Todos os meses que passo por aí preciso organizar minhas prioridades. Isso depende muito do quanto produzi no mês, que varia. Compro pouquíssimo. Gosto do dinheiro do mês ali, pra eu usar andando e existindo no exterior. Isso depois que todas as contas do dia 16 foram pagas – é a partir daí que eu vejo o que vai dar pra fazer no mês e o que não vai dar.


Se você tem condições de comer 4 refeições por semana em restaurantes badalados de São Paulo que te cobram R$400-500 depois do seu petit comite, muito provavelmente você se encaixa nesse grupo que pode redistribuir prioridades. Se você troca de iPhone toda vez que um modelo novo chega no mercado, pode ser que você também se encaixe nessa minoria. Em cima disso, fechamos o ciclo voltando pra questão das limitações. E se comer muito bem e ter é qualidade de vida pra mim? E se eu sou cozinheiro e alimento minha alma de conhecer esses restaurantes? E se eu preciso do último modelo de smartphone porque eu dependo 100% das funções de um aparelho top de linha pra trabalhar? E se viver assim é o que me faz feliz?


Por isso falar sobre dinheiro e viajar é tão complexo. Há tanto pra se considerar, tanto pra ver e vou além: há tanto pra se enxergar.
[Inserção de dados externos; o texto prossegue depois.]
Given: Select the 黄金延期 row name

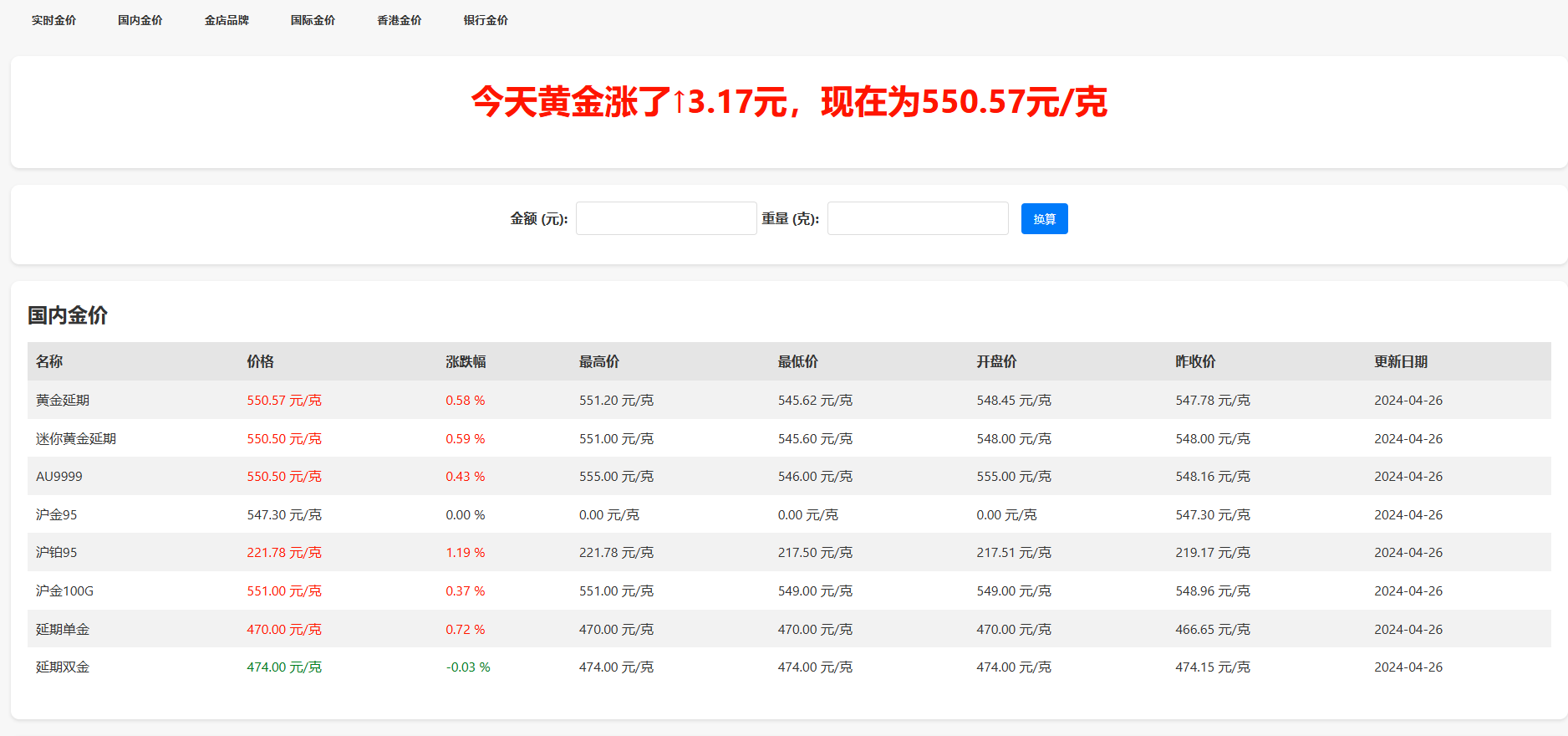Looking at the screenshot, I should (x=63, y=401).
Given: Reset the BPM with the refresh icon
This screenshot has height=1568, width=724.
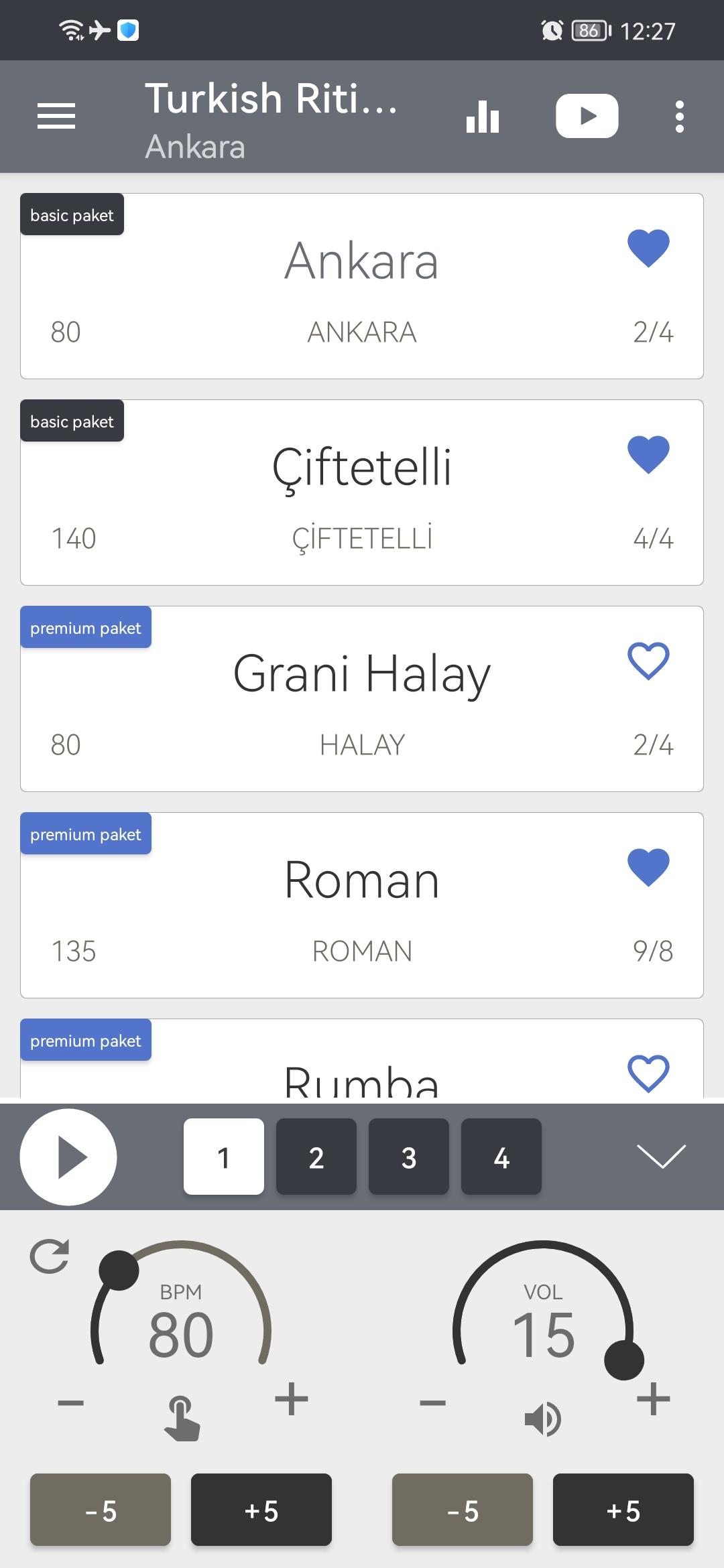Looking at the screenshot, I should point(50,1256).
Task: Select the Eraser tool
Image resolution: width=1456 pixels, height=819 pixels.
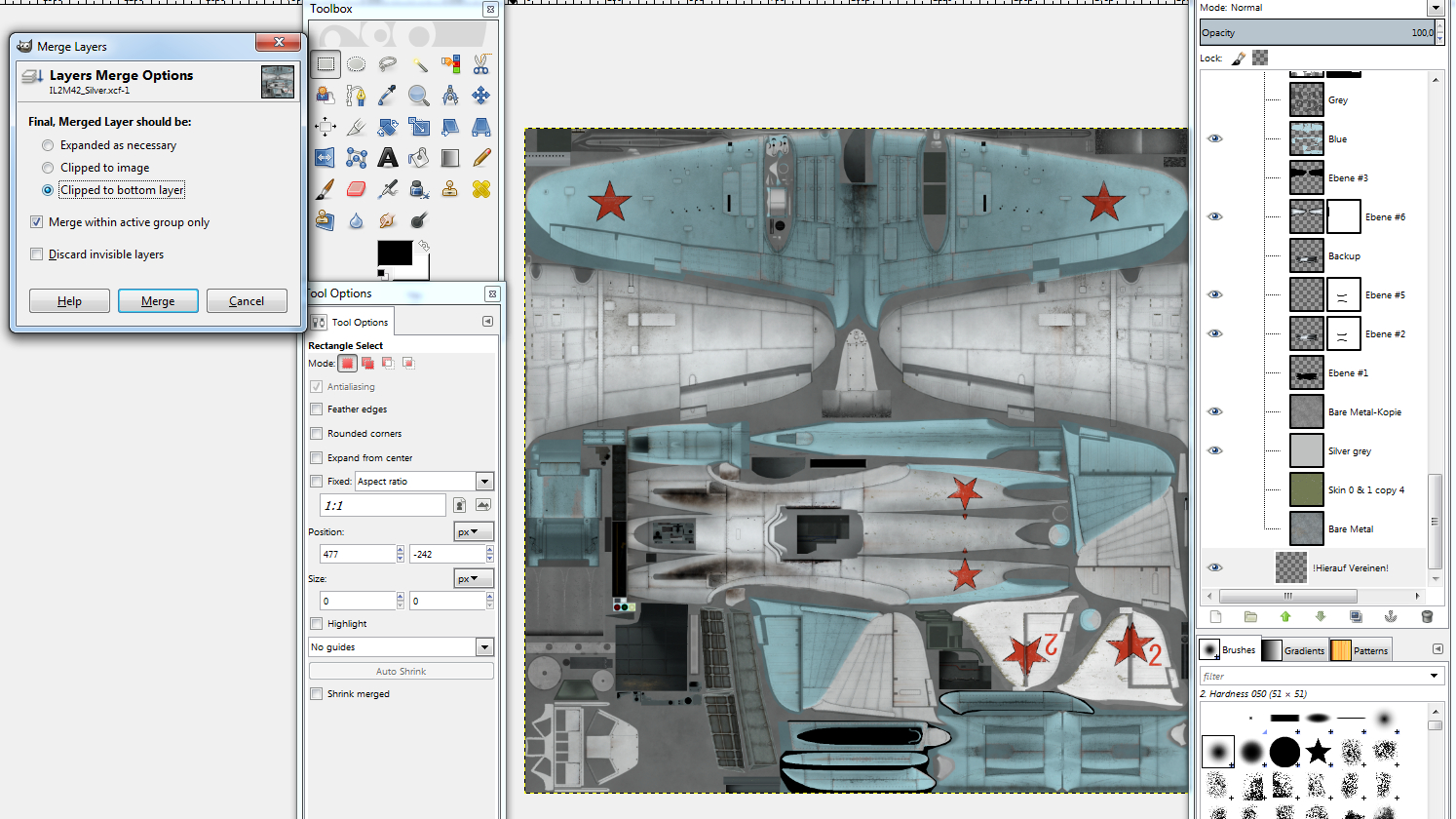Action: tap(357, 189)
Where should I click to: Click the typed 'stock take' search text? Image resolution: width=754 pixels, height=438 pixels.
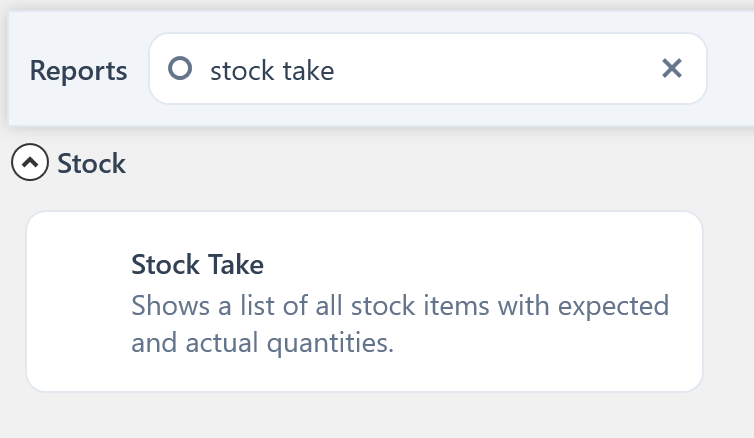point(272,70)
O que a gente vê – principalmente hoje, na era das interações sociais online – muitas vezes não é o que a gente deveria enxergar. Eu tenho total ciência de que quem olha minha página no Instagram vê, mas não enxerga. O viajar – seja uma vez ou muitas vezes - se torna simples apenas para uma minoria que simplesmente não precisa pensar em dinheiro. Não precisa ponderar decisões. Não precisam remanejar prioridades porque conseguem atender a todas. Não precisam pensar em limitações porque muitas vezes – e na grande maioria delas - dinheiro desaparece com elas facilmente. Mas eu preciso e acredito que você leitor também. Nesse caso, não há segredo: entender prioridades, limitações e circunstancias, sempre. E planejar em cima delas.